つまり、誰かが買いたくなるような会社にするためには準備が必要であり、価値を高めておくほど買い手が多くつきます。親族が手を上げれば1番手の買い手候補です。

なお、中小企業の時価は上場企業と異なり、過去と現在が全てです。スタートアップのような将来性を考慮されると考えてはいけません。つまり、時間を掛けて価値を上げていくだけです。

財務、人材、設備、技術、権利関係、取引先…。整備すべきものはたくさんあります。

一般的な中小企業であれば、経営者が50歳前後から10年程掛けて、売る準備をするのが良いのではないかと考えております。60歳になったら売るという訳ではなく、その時に売る準備が整っているのであれば、そこからさらに10年経営するのは難しくないからです。

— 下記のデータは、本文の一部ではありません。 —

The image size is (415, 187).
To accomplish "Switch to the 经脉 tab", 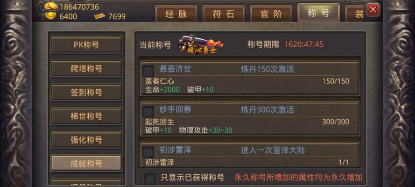I will click(x=176, y=14).
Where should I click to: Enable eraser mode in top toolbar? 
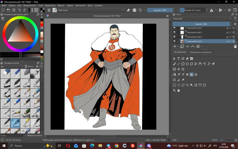coord(128,10)
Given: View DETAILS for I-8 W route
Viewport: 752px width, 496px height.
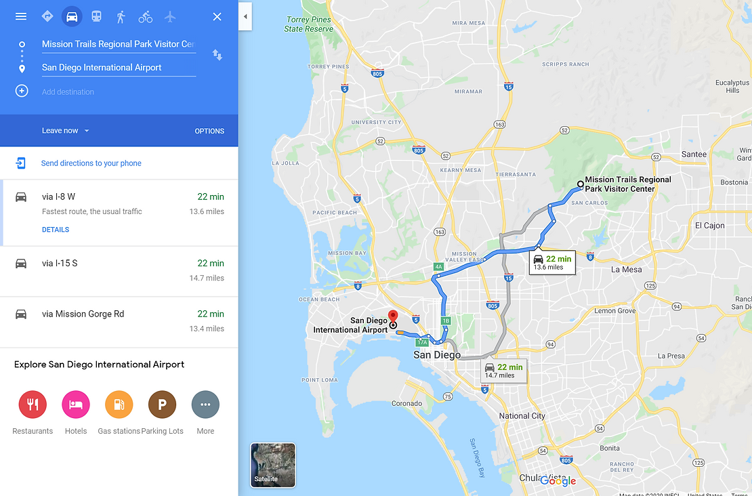Looking at the screenshot, I should (56, 230).
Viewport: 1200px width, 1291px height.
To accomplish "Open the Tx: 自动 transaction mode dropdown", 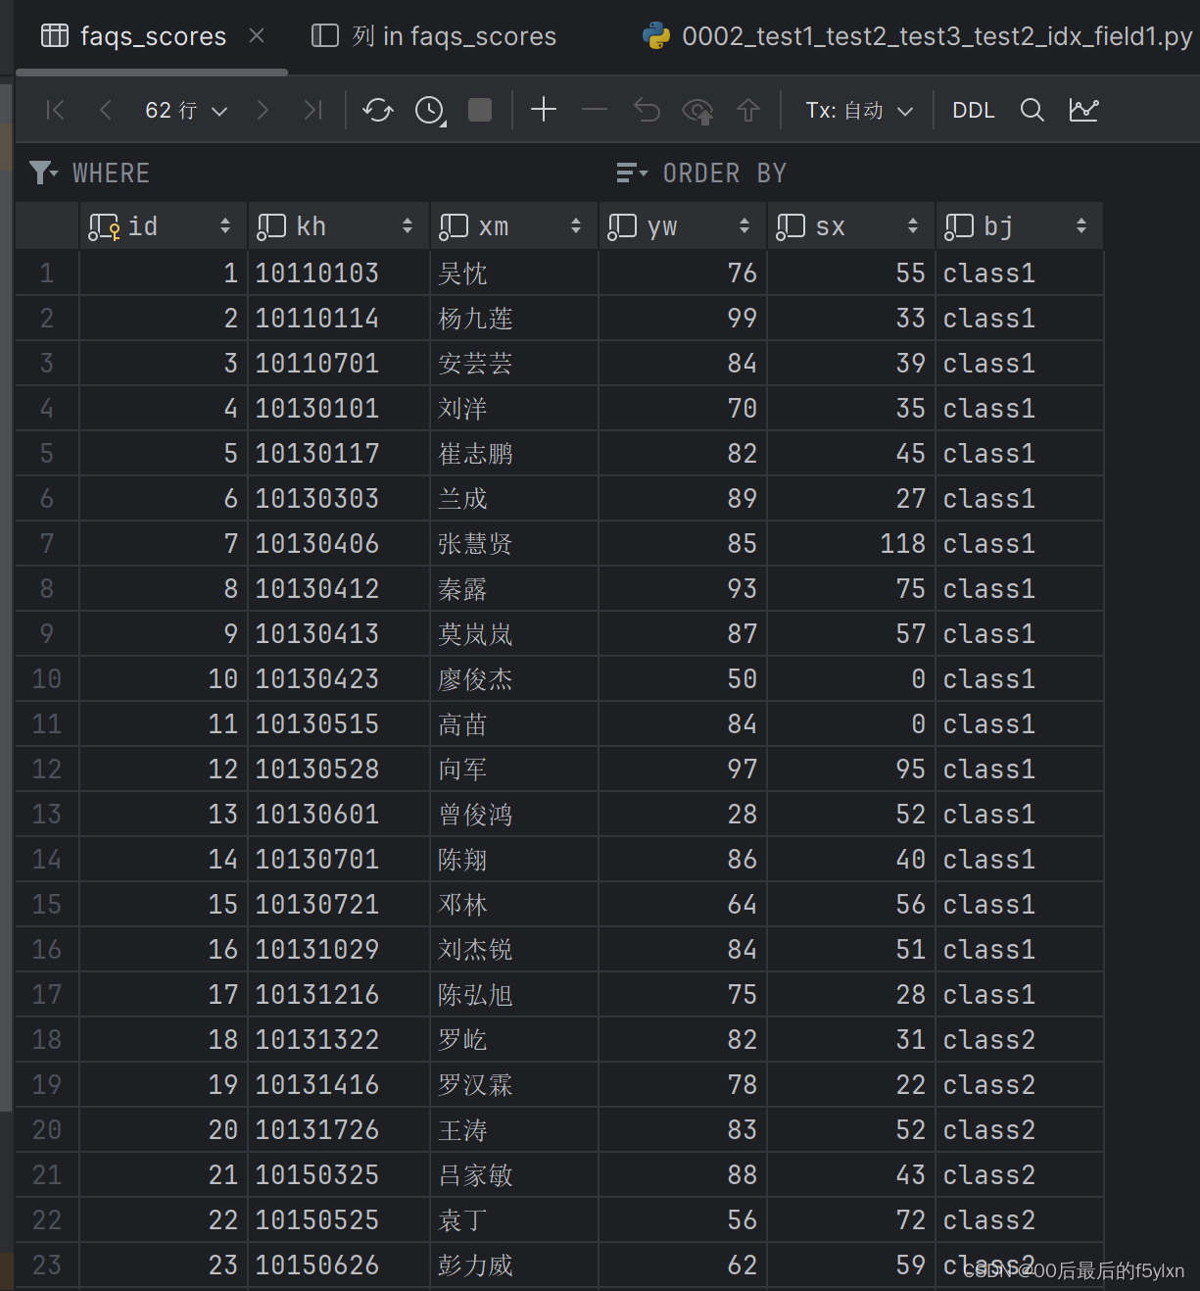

じっくり時間を掛けてタイミングを見計らい、親族承継やM&Aという選択肢で売り時を掴みます。

もちろん、3年、5年でも形は作れるでしょう。しかし、企業価値がいきなり跳ね上がるなんて夢を見てはいけません。10年掛けて、コツコツ企業価値を高めていく取り組みが、結果として事業承継の成功率を高めます。

計画を立てながら経営をするのは苦手だという経営者は多いですが、事業承継は経営者の最後の仕事です。サラリーマンの退職とは訳が違います。これを計画せずして行うなど考えられません。

経営者は誰しも最後に会社を売るのです。誰に売るかは考えず、売り時に価値を最大化できるよう計画的に準備を進めてください。準備を進めるとともに、覚悟も決めてください。

価値の高い、魅力ある会社になれば、自ずと後継者が現れます。それが結果として、親族・社員・取引先にも喜ばれることになります。

最後はどうなるかは誰にも分かりません。ですが、誰もが継ぎたいという会社にしておくことは誰にとっても損はないはずです。